IRELAND'S young people are crying out for help. But is anyone listening? We have become so obsessed with the financial crisis, and adjusting to the era of austerity, that perhaps we have forgotten what is really important. The next generation.

Our young people are suffering, with alarming evidence that more and more are attempting suicide, self-harming, and abusing drugs and alcohol. The country is on the brink of a youth crisis and we need to pay attention now.

The first three days of the annual teachers' conferences were dominated by talk of pay and conditions and Croke Park II.

But a lot of the discussion over coffees and at the water-coolers on the fringes was about the welfare of students, many of whom are seriously struggling.

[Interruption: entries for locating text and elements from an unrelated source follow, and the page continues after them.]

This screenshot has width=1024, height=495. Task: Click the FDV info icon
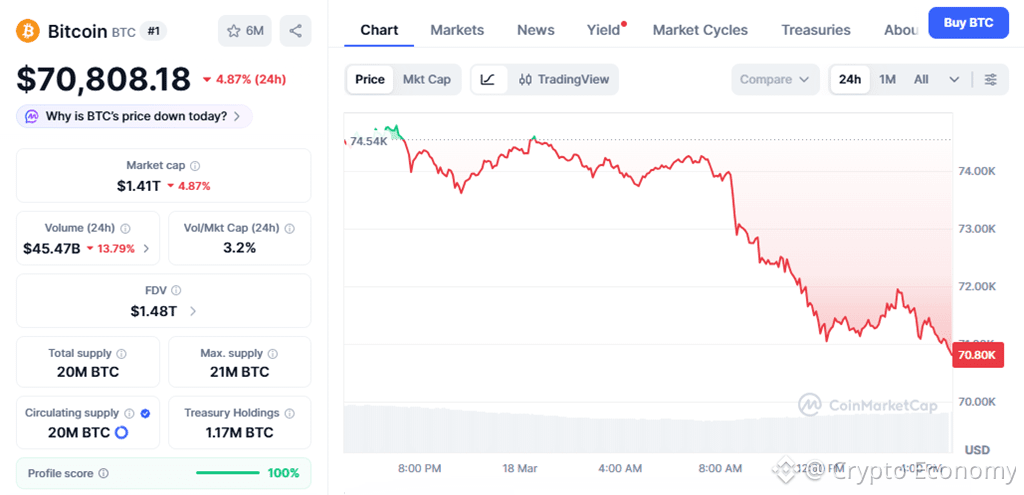tap(176, 290)
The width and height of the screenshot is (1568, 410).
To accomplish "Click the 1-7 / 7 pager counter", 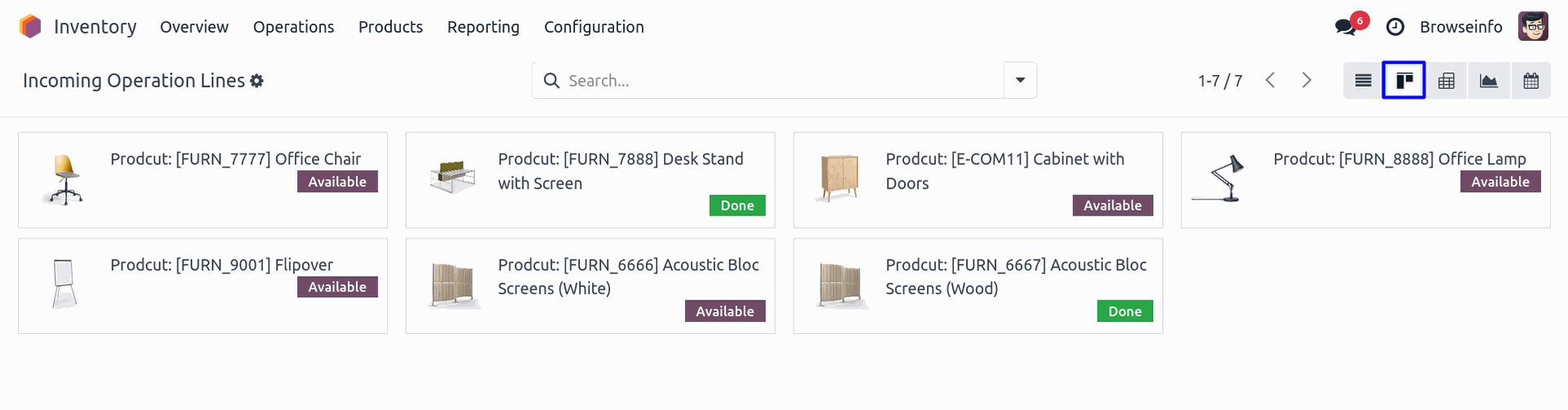I will tap(1219, 81).
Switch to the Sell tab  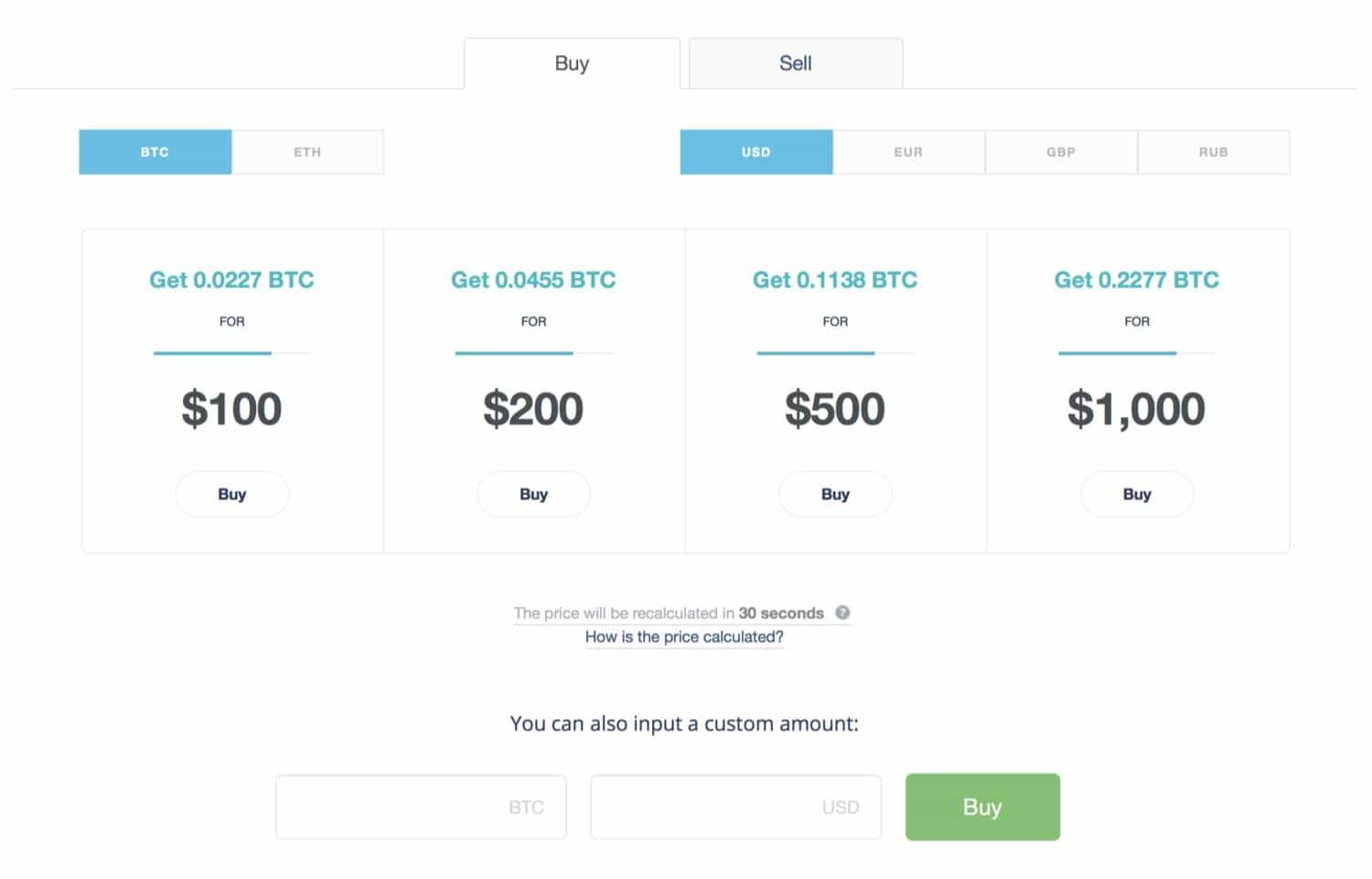[x=795, y=63]
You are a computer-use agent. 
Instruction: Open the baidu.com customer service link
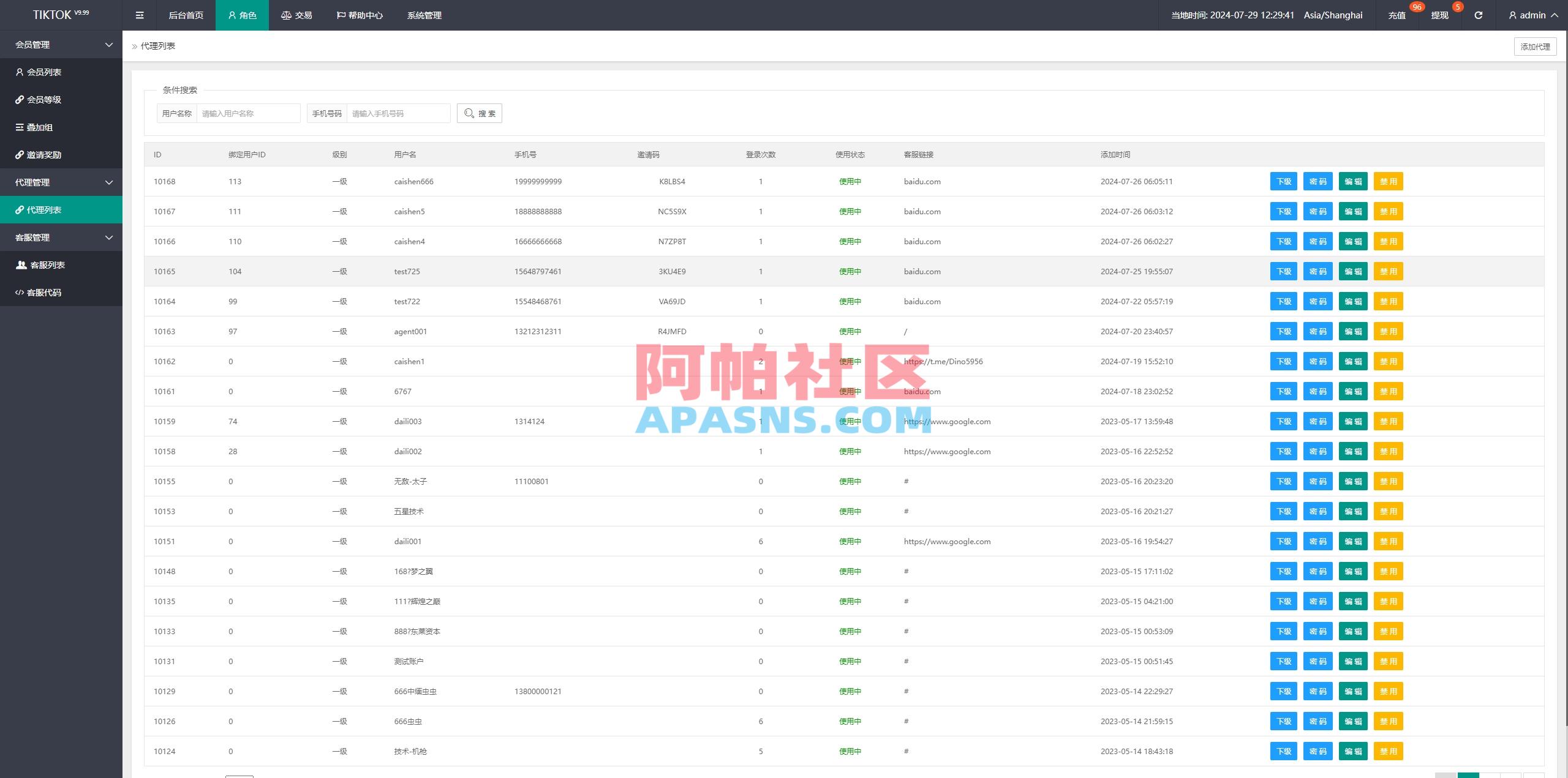click(921, 181)
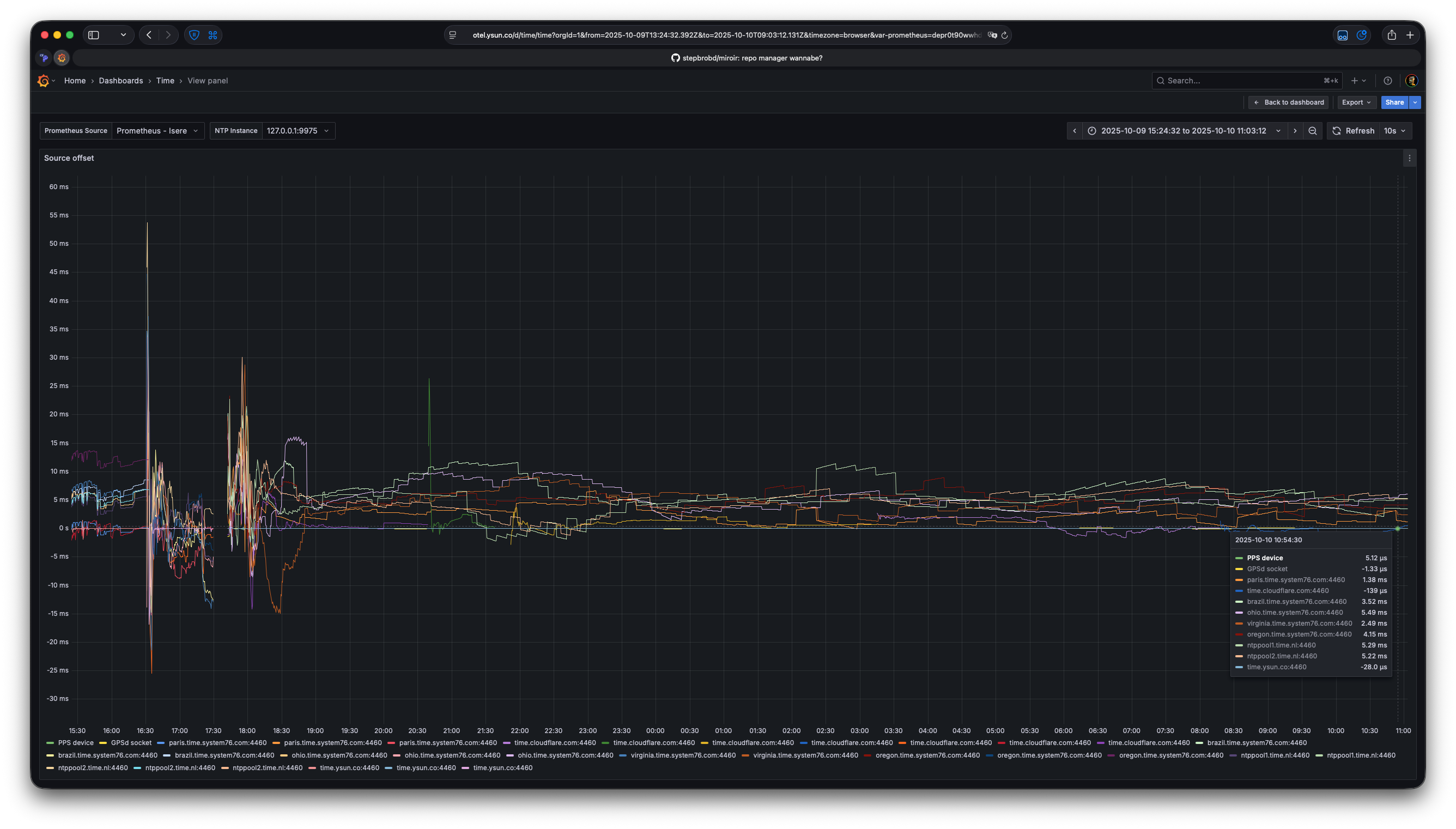Open help question mark icon
This screenshot has width=1456, height=829.
click(1387, 81)
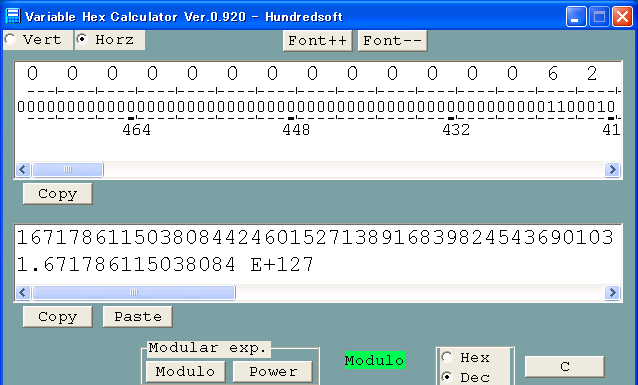Image resolution: width=638 pixels, height=385 pixels.
Task: Click the decimal value scrollbar thumb
Action: (134, 292)
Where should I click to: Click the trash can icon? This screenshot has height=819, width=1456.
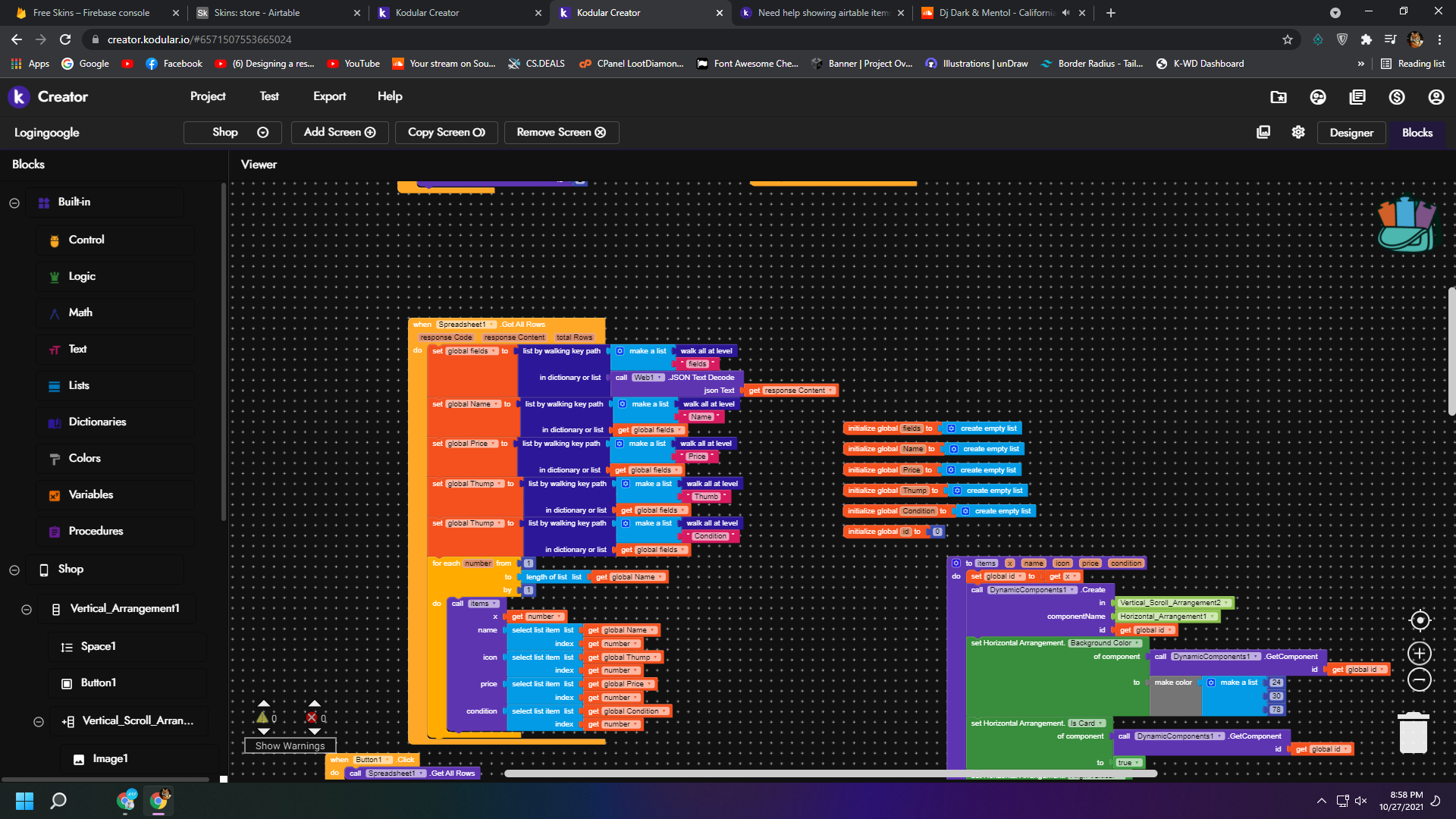point(1413,733)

Teachers at the ASTI conference reported a big rise in the numbers of teenagers harming and attempting suicide over the last two years.

One teacher said there were five attempted suicides in her fee-paying school among senior-cycle students in the last 18 months.

A teacher from a large, mixed urban school said that since Christmas, there had been seven attempted suicides among junior-cycle boys and girls.

Teachers spoke of students self-harming, by cutting in some cases and pulling out their hair in others. These students, they said, were unable to put their problems into words.

Concern was also expressed among teachers about drug and alcohol abuse. While drugs were once about getting 'high', they were now being used as a coping mechanism.

A survey published yesterday found that binge drinking was a big problem among secondary school students.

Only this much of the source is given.